Similarly, is the SEC really facilitating capital formation by not approving any brokers or underwriters that could help digital asset issuers sell those assets, and that could help digital asset purchasers buy those assets? Capital formation prospects for digital asset issuers are almost certainly hurt when there are no regulated trading platforms on which investors can resell their digital assets, when the SEC has approved only two public offerings of digital assets (and both of those took many months and were very expensive), and when the primary source of information about the SEC’s substantive views on the regulation of digital assets comes from SEC enforcement actions against digital asset issuers and intermediaries who the SEC believes have acted improperly. As one observation, the SEC’s Division of Corporation Finance can and should issue affirmative guidance as to how digital asset issuers can efficiently register or qualify digital assets for public sale, and it can and should provide more specific and actionable guidance about when a digital asset is sufficiently decentralized so that it no longer should be treated as a security.10
More generally, the SEC is currently applying the same registration standards to digital asset entities and professionals as it applies to traditional securities entities and professionals. This is almost certainly the wrong approach. It is perfectly reasonable for the SEC to make sure, for example, that a new equity securities trading platform provides protections comparable to the many other equity securities trading platforms it and FINRA previously have approved. Because other equity platforms are providing those protections—and because the custody, clearance and settlement, trade reporting, and similar functions in the equity markets are so well developed—it is therefore possible and appropriate for a new equity trading platform to be measured against the protections provided by existing equity trading platforms.
This framework falls apart in the digital asset space. There likely are no digital asset trading platforms that provide protections comparable to all of those that exist in the equity markets. There is not a well-developed system for providing digital asset custody services, clearing and settlement, trade reporting, and similar services. And in any event, there are no such systems in the digital asset space that are necessarily comparable to those in the equity markets. In fact, given the unique nature of blockchain technology and digital assets, it is likely that for some time there will be risks in custody, clearance and settlement, trade reporting, and other digital asset trading aspects that are significantly different than the risks presented by equity trading.
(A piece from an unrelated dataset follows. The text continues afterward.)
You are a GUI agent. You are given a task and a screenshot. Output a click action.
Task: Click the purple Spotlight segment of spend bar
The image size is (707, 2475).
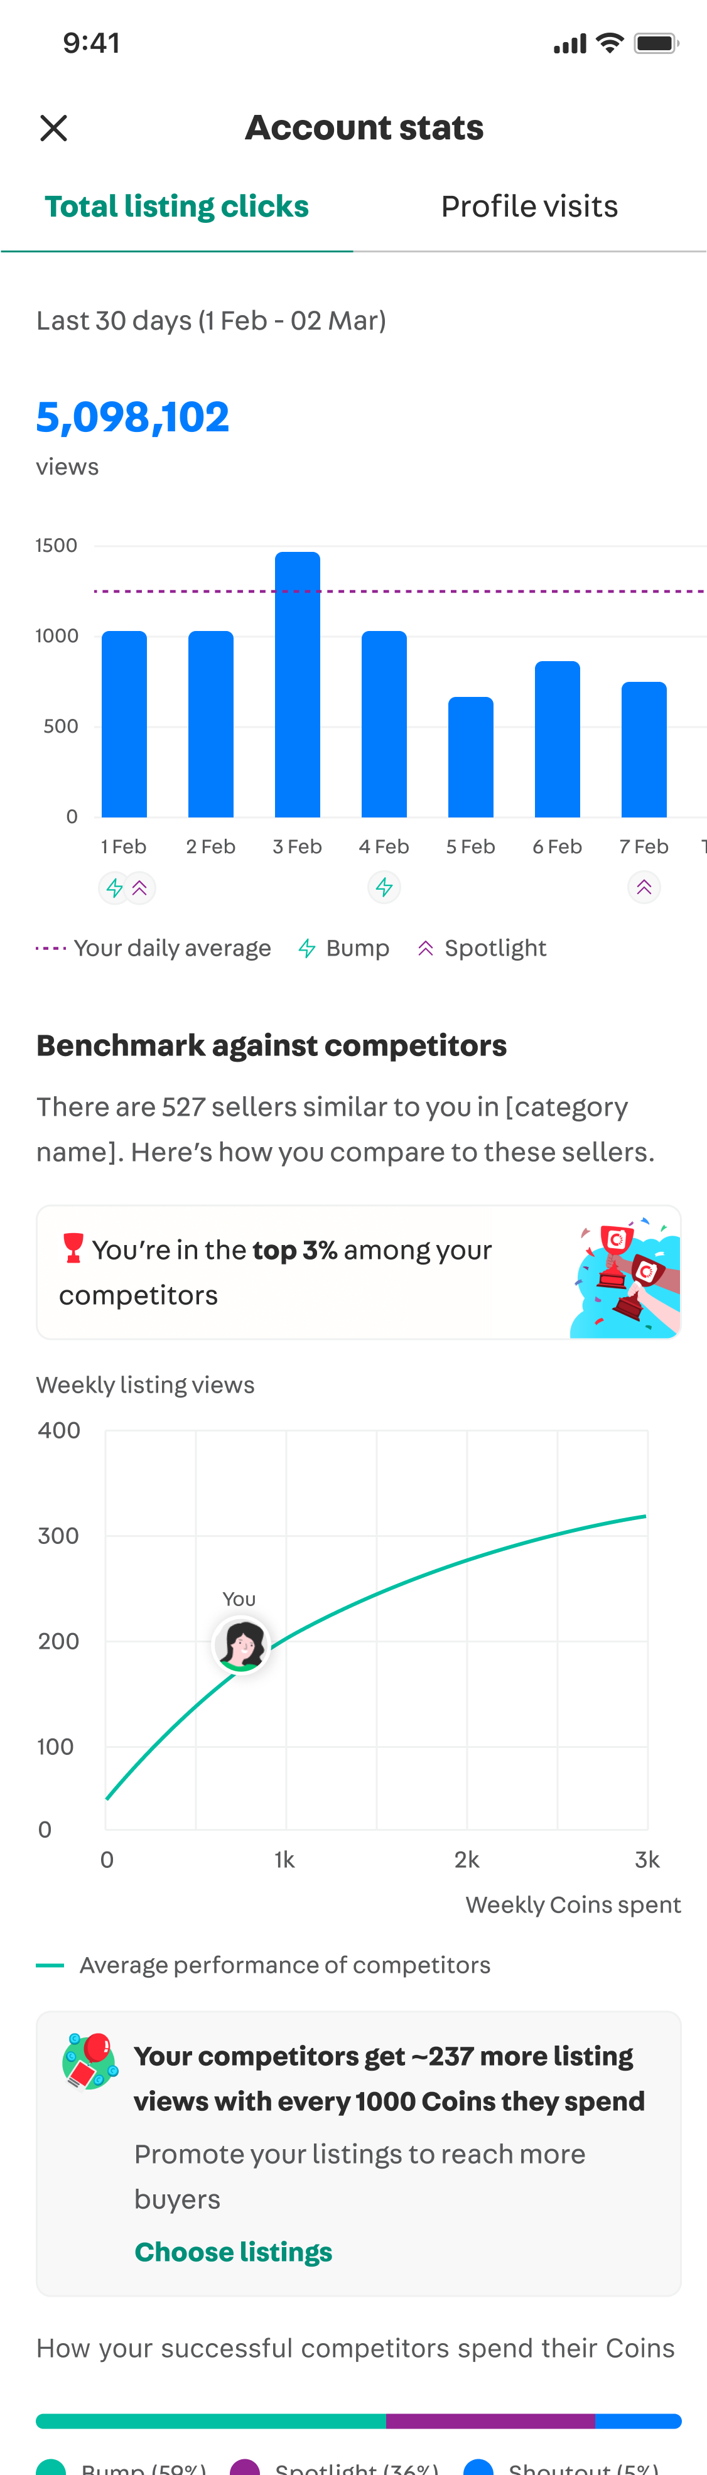[x=491, y=2421]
The test should not be, though, whether a digital asset exchange (or investment adviser, or broker-dealer, or registered fund) meets the same high standards that the SEC now imposes and can impose on equity exchanges (and other registered entities) after more than 85 years of regulation of the equity markets. Obviously digital assets, which are still nascent, still novel, and still evolving, can’t meet precisely those standards. The test should be whether a digital asset exchange (or other registered entity) can materially improve investor protection, fair trading, and capital formation, as compared to the options that now exist for digital asset investors.
There is little doubt that a registered and regulated digital asset exchange—as well as registered and regulated digital asset investment advisers, broker-dealers, funds, and ETFs—could provide digital asset investors with dramatically more protections than they often receive today, could dramatically increase the fairness, orderliness, and efficiency of digital asset trading as compared to many existing digital asset trading platforms, and could dramatically improve capital formation in the digital asset space as compared to the lethargic financing opportunities now available.
No doubt, the SEC and industry participants would have to clearly warn digital asset investors and others of the increased risk of trading in digital asset markets as compared to trading in traditional equity markets. However, permitting regulated digital asset markets and institutions to operate also likely will spur technological and other developments that will over time increase the protections available to investors.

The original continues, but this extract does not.